The cantina was in the very center of the camp, surrounded by the barracks where the laborers slept. It had a low ceiling, benches and crates that served as chairs and tables, a dirt floor, and pictures of naked women tacked to the plank walls. The place was always crowded at night, but it was still early—the sun had just set—and in addition to Lituma and Tomás there were only four other men, all wrapped in scarves, and two wearing hard hats; they were sitting at a table and drinking beer. The corporal and the guard each carried his second glass of anisette to the adjoining table.
“I can see that what I said about the pishtaco hasn’t convinced you.” Dionisio laughed.
He was a fat, flabby man with a sooty face that looked as if it had been streaked with coal, and greasy, kinky hair. He was stuffed like a sausage into a blue sweater that he never took off, and hi
s eyes were always bloodshot and burning, for he drank along with his customers. Though he never became completely drunk. At least Lituma had never seen him in the state of total intoxication that so many laborers reached on Saturday nights. He usually played Radio Junín at top volume, but tonight he hadn’t turned on the radio yet.
“Do you believe in pishtacos?” Lituma asked the men at the next table. Four faces, half hidden by shawls, turned toward him. They all seemed made from the same mold—skin burned by hot sun and cutting cold, evasive, inexpressive eyes, noses and lips livid with harsh weather, unruly hair—and it was difficult for him to tell them apart.
“Who knows?” one of them answered at last. “Maybe.”
“I do,” one of the men in a hard hat said after a moment. “They must exist if so many people talk about them.”

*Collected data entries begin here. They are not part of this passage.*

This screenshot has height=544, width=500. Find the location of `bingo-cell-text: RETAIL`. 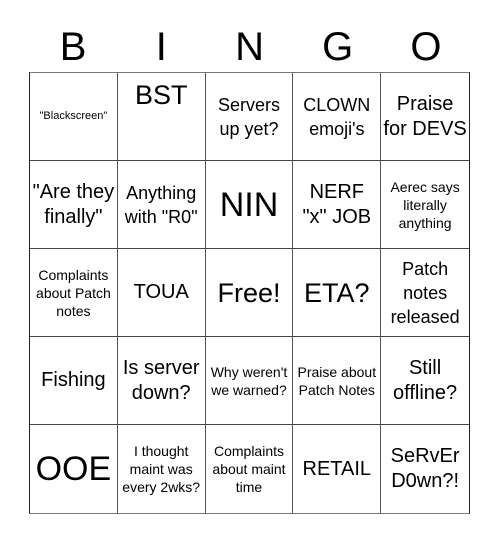

bingo-cell-text: RETAIL is located at coordinates (337, 468).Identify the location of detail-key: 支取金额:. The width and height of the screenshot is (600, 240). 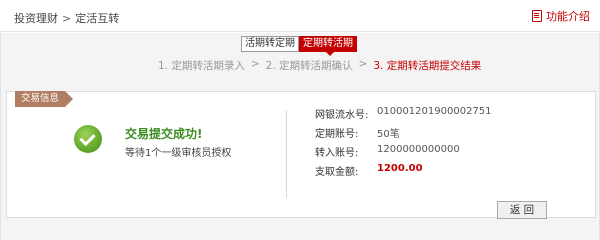
(337, 172).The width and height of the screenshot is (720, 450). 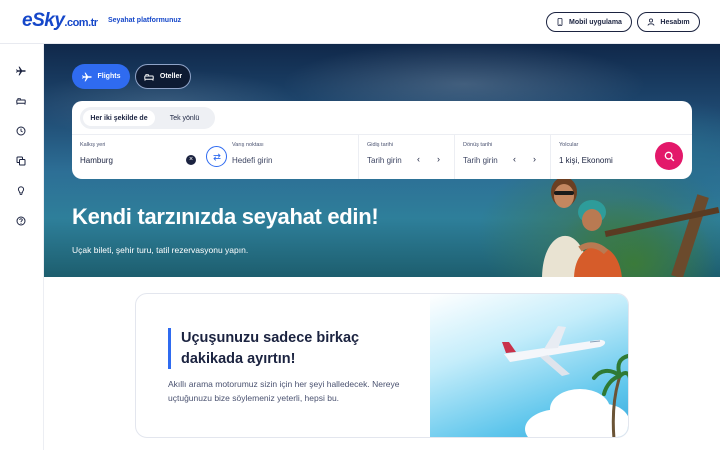 I want to click on mobile-app-label: Mobil uygulama, so click(x=596, y=22).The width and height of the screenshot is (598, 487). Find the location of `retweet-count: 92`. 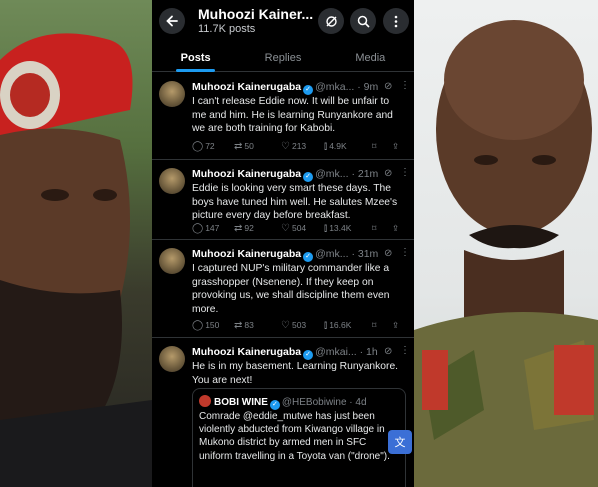

retweet-count: 92 is located at coordinates (249, 228).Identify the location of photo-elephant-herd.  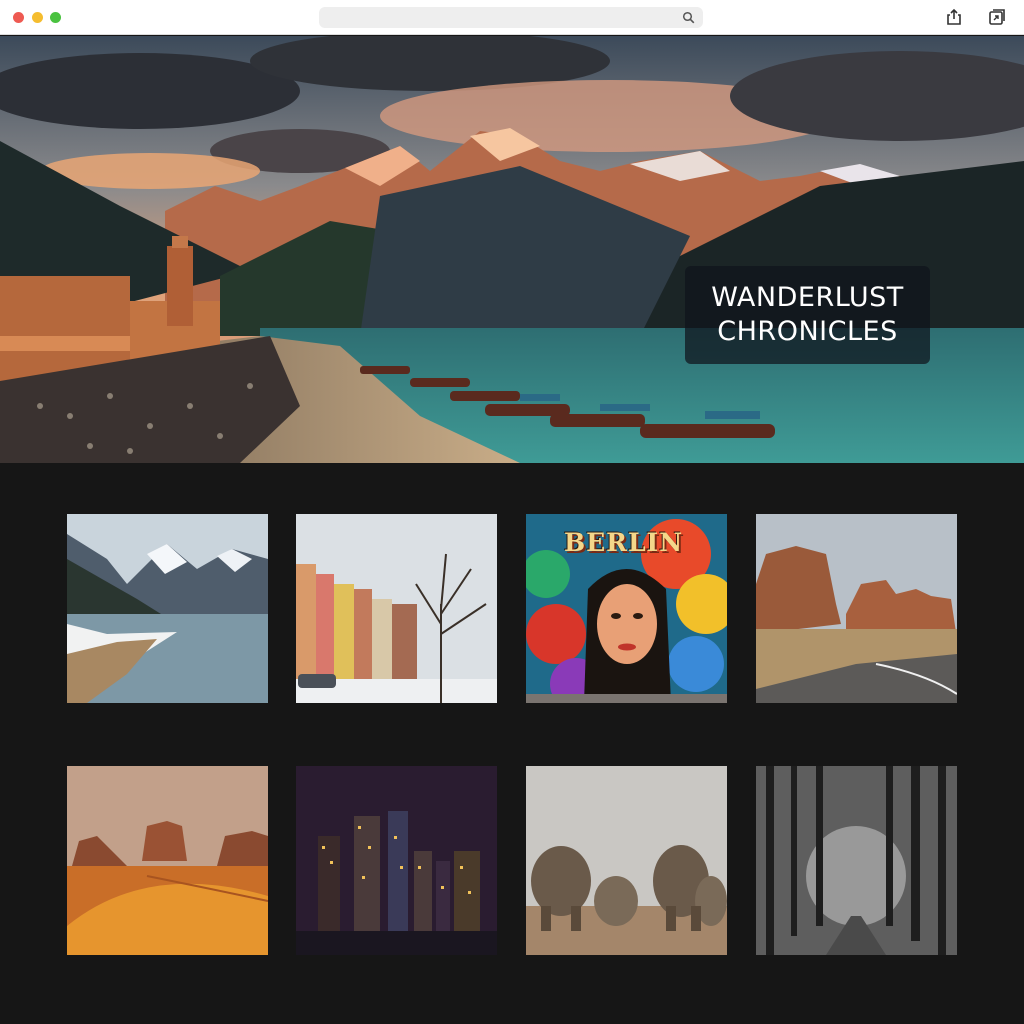
(626, 860).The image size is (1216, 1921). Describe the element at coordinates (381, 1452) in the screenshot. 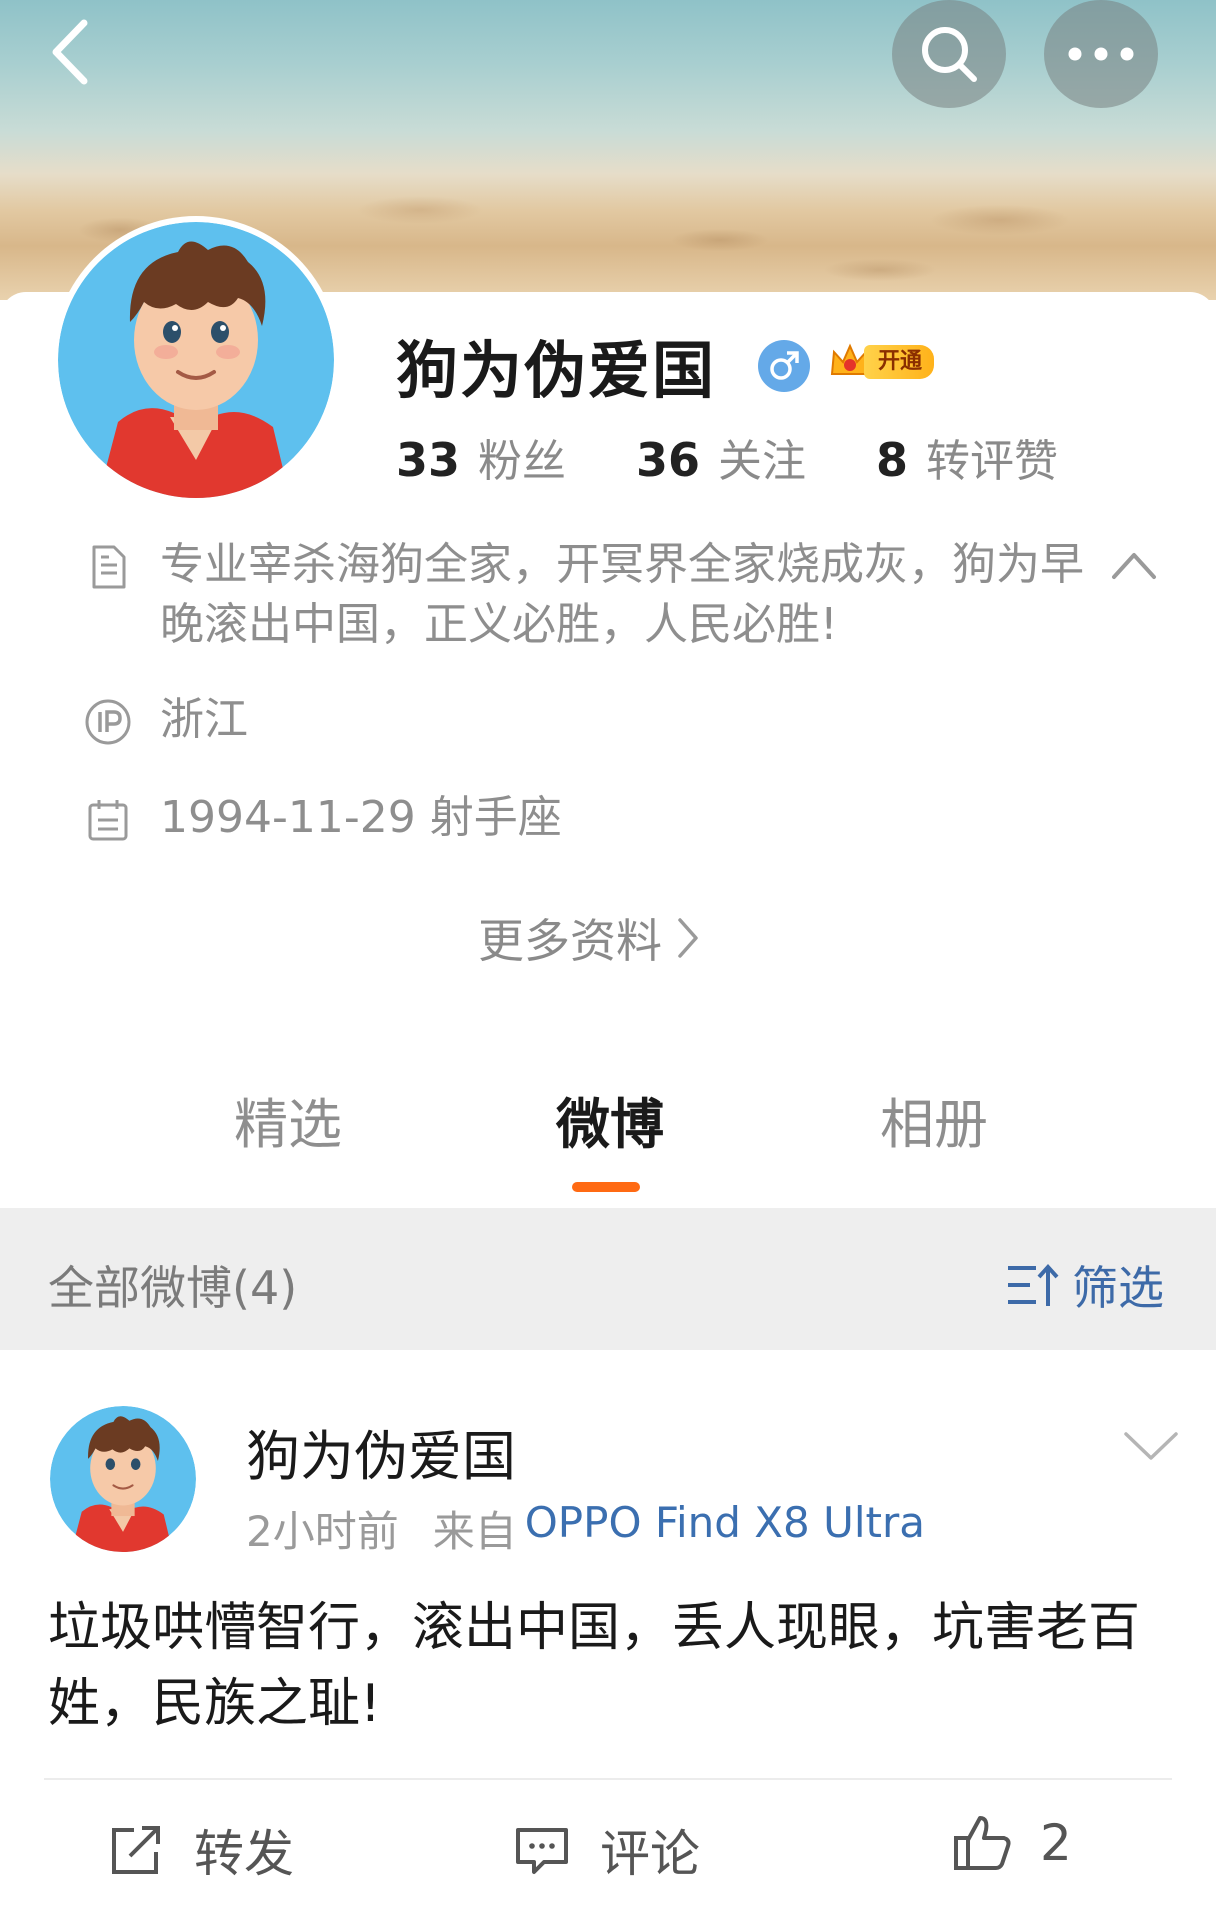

Lituma narrowed his eyes. He could see him. A stranger. Half gringo. At first glance you didn’t know what he was because he looked just like everybody else in this world. He lived in caves and committed his crimes at night. Lurking along the roads, behind boulders, hiding among haystacks or under bridges, waiting for solitary travelers. He would approach with cunning, pretending to be a friend. His powder made from the bones of the dead was all ready, and at the first careless moment he threw it in his victims’ faces. Then he could suck out their fat. Afterward he let them go, emptied, nothing but skin and bone, doomed to waste away in a few hours or days. These were the benign ones. They needed human fat to make church bells sing more sweetly and tractors run more smoothly, and now, lately, to give to the government to help pay off the foreign debt. The evil ones were worse. They not only slit their victims’ throats but butchered them like cattle, or sheep, or hogs, and ate them. Bled them drop by drop and got drunk on the blood. Son of a bitch, the serruchos believed this stuff. Did that witch Doña Adriana really kill a pishtaco?